The character of Sherlock Holmes Essay
The character of Sherlock Holmes
What is it about the character of Sherlock Holmes that the Victorian readership found so engaging? How do you account for the enduring appeal of the Baker Street detective? “The Adventures of Sherlock Holmes” is a collection of short crime fiction stories first published in 1892, written by Sir Arthur Conan Doyle during the Victorian period. They recount the exploits of a legendary fictional detective, Sherlock Holmes. These stories appealed to the Victorians because they offered an escape from the crime ridden society they lived in. Holmes never failed to solve a crime and offered them moral certainty.
Although in current society we are more competent at solving crimes, Conan Doyle’s stories are still enjoyed as they are an entertaining, easy read for many a modern day reader. I, for one, enjoy the old-fashioned formal language used. Arthur Conan Doyle was born in Edinburgh in 1859. After being educated in Jesuit schools he later studied at the city university and qualified as a doctor. When Conan Doyle created Holmes he was working as a doctor and he based the character on Joseph Bell, a surgeon and teacher who he admired greatly.
The Sherlock Holmes stories grew rapidly in popularity, and Conan Doyle finally gave up working as a doctor to pursue a full-time writing career. Although he grew tired of the Holmes stories, he was offered i?? 50 per story by the editor of “The Strand” in 1891, and this encouraged him to continue writing them. In this essay I will analyse five of the short stories from “The Adventures of Sherlock Holmes”; “The Boscombe Valley Mystery”, “The Man with the Twisted Lip”, “The Noble Bachelor”, “The Red-Headed League” and “The Speckled Band”.
I will explore why these stories appealed to Victorian readers and continue to appeal to modern day readers. At the time when the stories were written and set, Britain was in a strong capitalist age. Trade and industry were booming, making landowners, industrialists and the wealthy even richer. But along with wealth came poverty, and the poor people of Victorian Britain suffered greatly. Thousands of people (often giving up everything they owned) moved to industrial towns and cities from the country looking for work and the chance of being better off.
London was seen as a city of dreams, where every man could earn well. “The streets of London are paved with gold” was a belief that gave many people hope. However, reality was quite different. Instead of streets paved with gold, people who flocked to London found themselves living on streets covered in human faeces, rats and filth. Lack of public transport led to high density back to back houses which were built clustered around factories in which their inhabitants worked. Those lucky enough to find a job in a factory were paid a pittance and had to survive in appalling living conditions.

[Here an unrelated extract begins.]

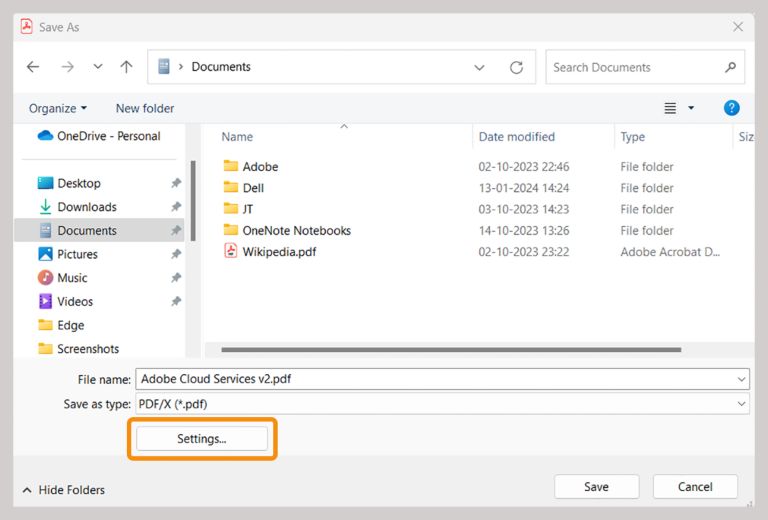
Task: Select the Music folder in sidebar
Action: coord(72,278)
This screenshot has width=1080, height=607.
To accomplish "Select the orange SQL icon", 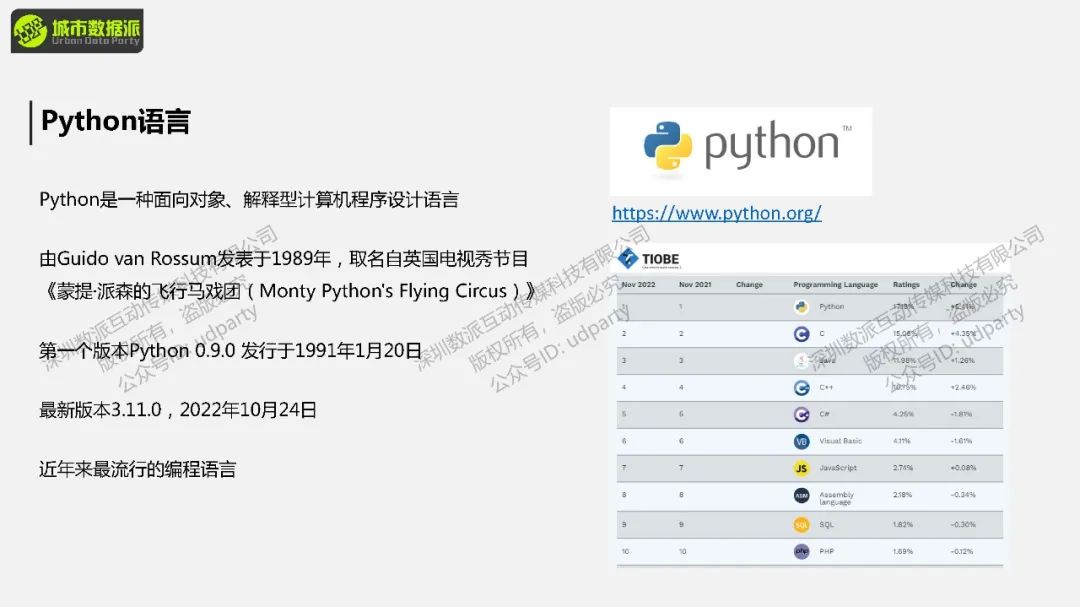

Often, three or four families would be forced to live in one room. There was just one toilet per street in these impoverished areas, and combined with crowded conditions, lack of clean water (the pump was usually just next to the toilet, which led to contamination) and extremely limited food, this led to disease. Typhoid, typhus and cholera killed thousands of people living in Victorian London. The smoke from the factories carried black fumes over the slums which settled in a smog. This pollution increased the health risks of the people even further.